While the appellant was living with Charlie Hall she always gave her name even in written instruments as Rosa Groce. Charlie Hall never contributed anything to the support of her or of their child, except *434 that he allowed them the use of a house which he owned in Birmingham.
Without dispute Charlie Hall went through with a ceremonial marriage with another woman in January, 1942, and took his wife to his home in Talladega, Alabama, telling his wife, Ida Hall, that he had a son who was being kept by his cousin in Birmingham. Ida Hall sent a telegram in response to which appellant went to Talladega in 1942. She then told Ida Hall that she was not Charlie Hall's cousin, that "I am Rosa Groce, the little boy's mother." His marriage to Ida Hall tends to indicate that he did not marry appellant. Sloss-Sheffield Steel & Iron Co. v. Watford, supra; White v. White, 225 Ala. 155, 142 So. 524.
But assuming for the sake of argument that there was a common-law marriage between Charlie Hall and appellant at the time appellant married appellee, there is no proof in the record that such common-law marriage has not been legally dissolved. The Alabama authorities hold that the validity of the last marriage will be presumed and will be recognized as the marriage between the parties unless there is sufficient proof that there has been no dissolution of the first marriage. The law casts a strict burden upon the appellee to show that his marriage to appellant was illegal by proving a negative, that is that appellant and Charlie Hall had not been divorced. Appellee testified that when he married appellant she told him that she had been divorced from Charlie Hall. Appellant denied that she made such statements. But apart from this appellee's testimony as to the statements made to him by the appellant must be supported by legal evidence that the divorce courts of all the counties in the state which would have jurisdiction of such a suit did not have a record of a decree of divorce. According to the evidence such a suit might have been maintained in Calhoun County or in Jefferson County or possibly in Etowah County. There was no legal evidence offered as to such records and, therefore, we do not have before us sufficient legal proof, that there was no dissolution of the marriage between Charlie Hall and appellant, if there was such a marriage. Whitman v. Whitman, 253 Ala. 643, 46 So. 2d 422; Faggard v. Filipowich, 248 Ala. 182, 27 So. 2d 10; Dorsey v. Dorsey, Ala.Sup., 66 So. 2d 135.
Before closing the opinion, while not argued by counsel, we think it would be well to refer to the death of Charlie Hall. His death cannot affect the rights of the parties in this case.
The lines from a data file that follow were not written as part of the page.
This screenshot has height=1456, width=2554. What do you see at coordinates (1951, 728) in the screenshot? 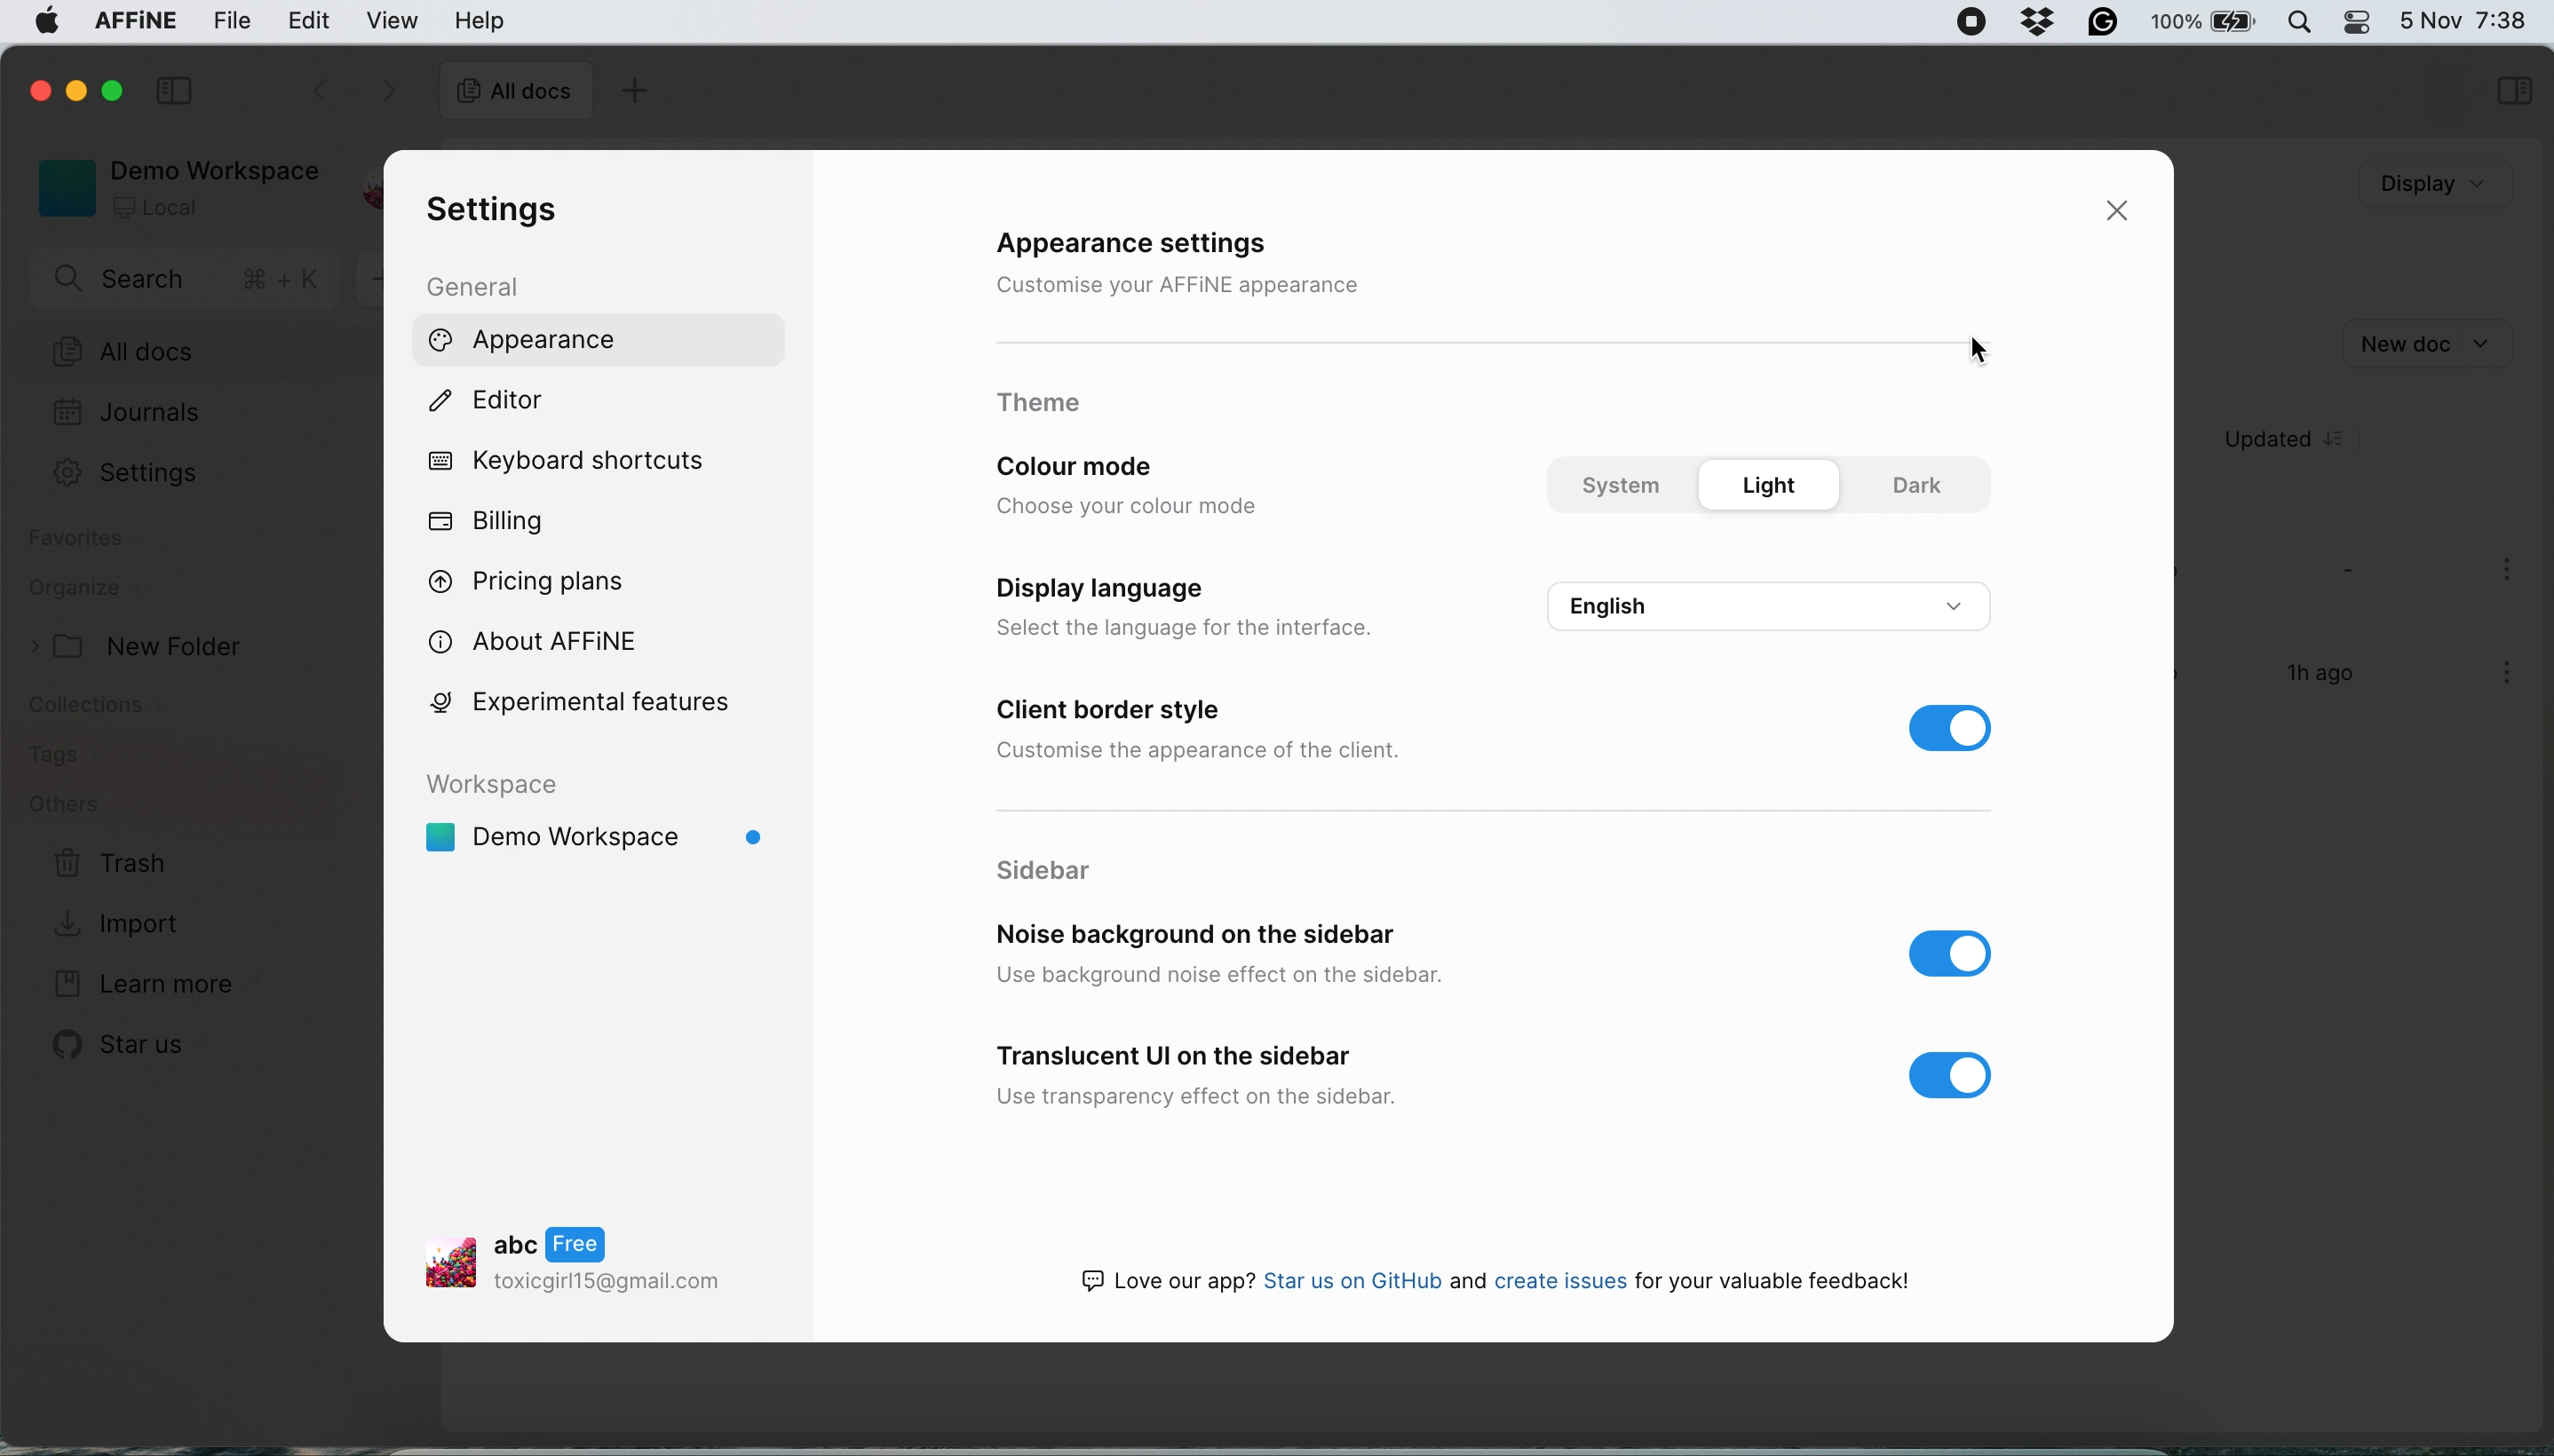
I see `toggle button` at bounding box center [1951, 728].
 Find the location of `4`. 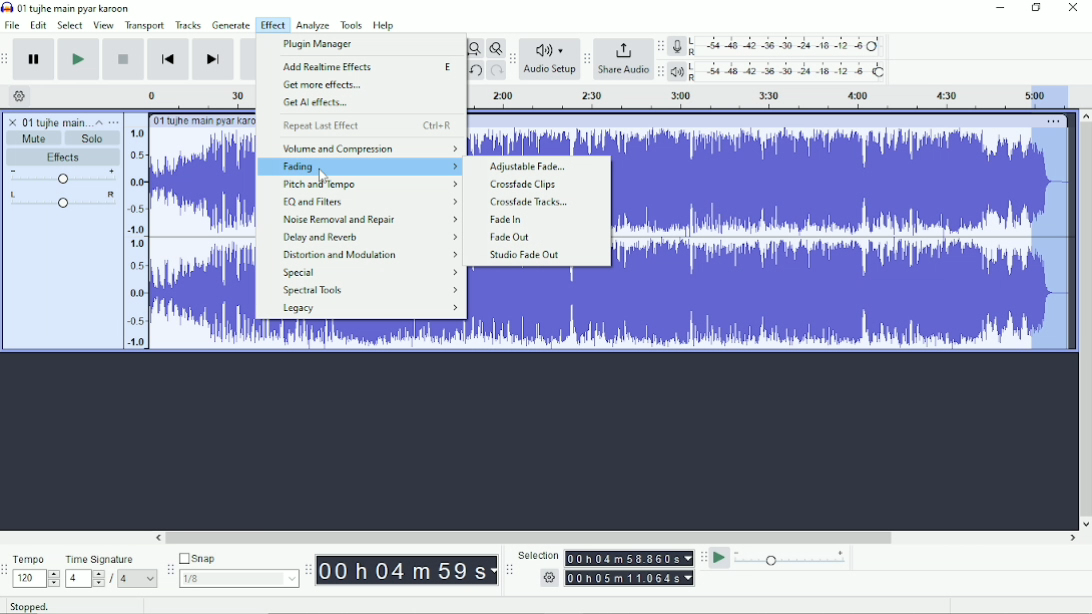

4 is located at coordinates (140, 578).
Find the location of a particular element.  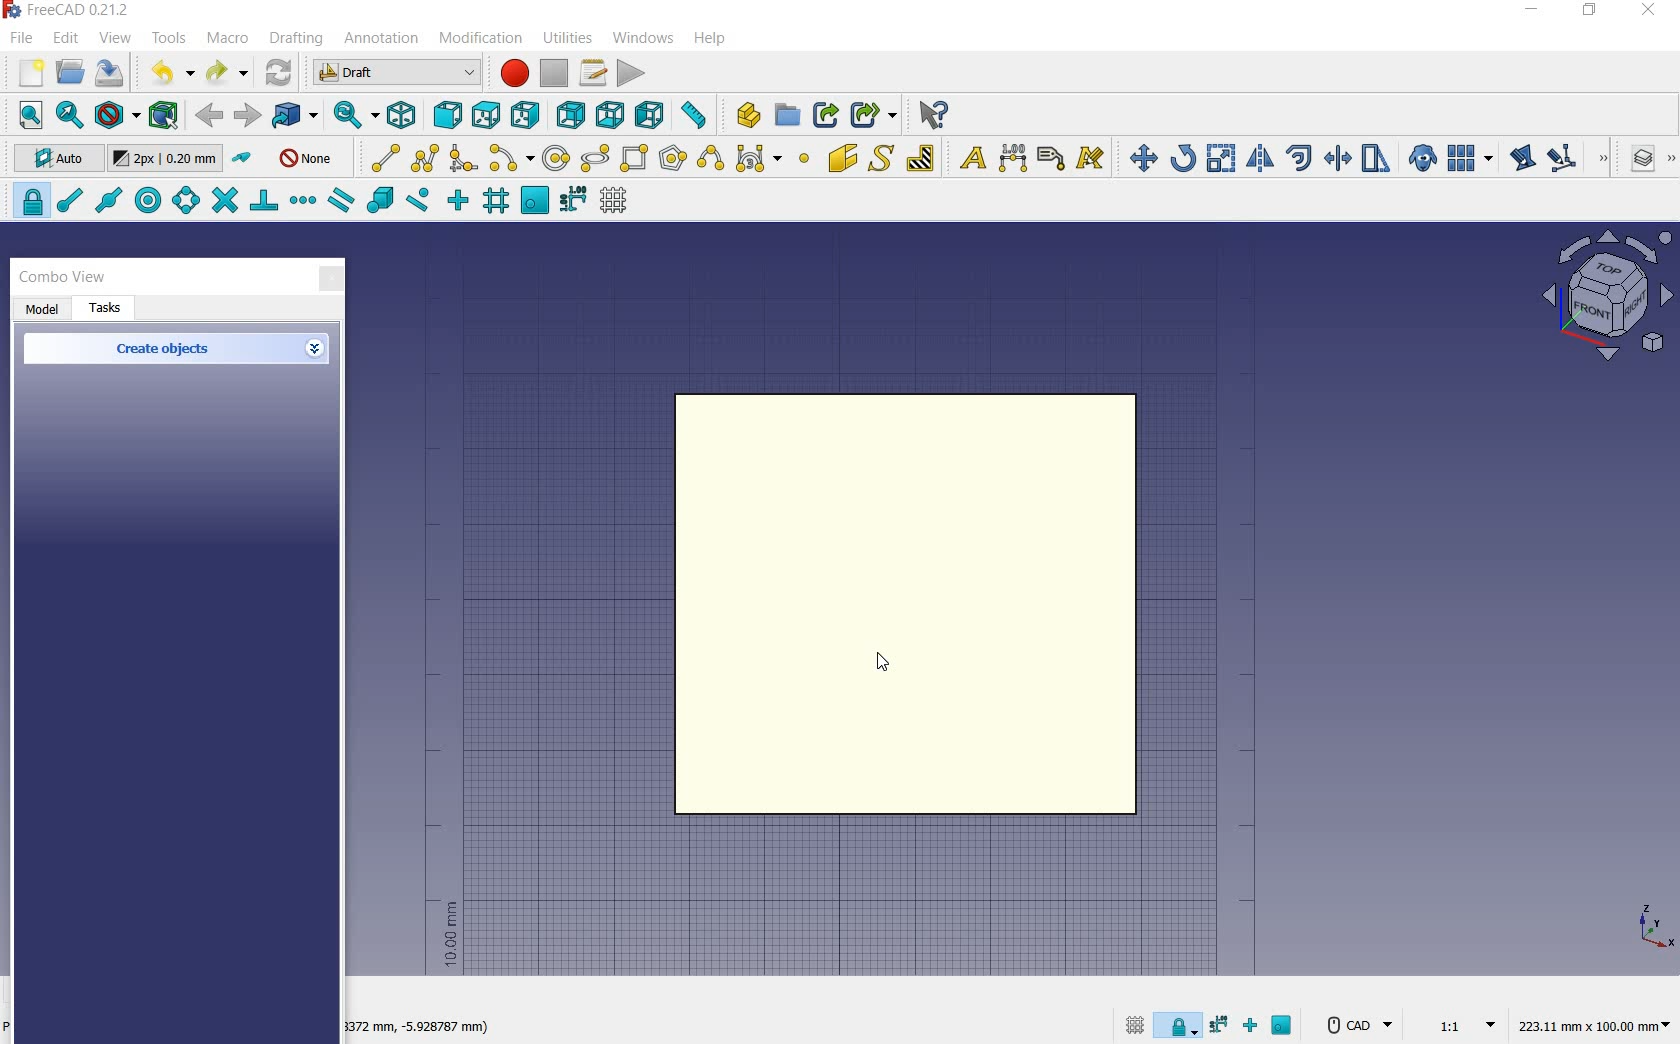

manage layers is located at coordinates (1633, 160).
It cannot be claimed that his death removed an impediment to the marriage between appellant and appellee, if there was a marriage between appellant and Charlie Hall, since appellant and appellee did not continue to live together as man and wife after removal of the impediment. Smith v. Smith, 247 Ala. 213, 23 So. 2d 605.
For the deficiencies in the proof which we have pointed out the decree of the lower court must be reversed and the cause remanded.
Reversed and remanded.
LIVINGSTON, C. J., and LAWSON and MERRILL, JJ., concur.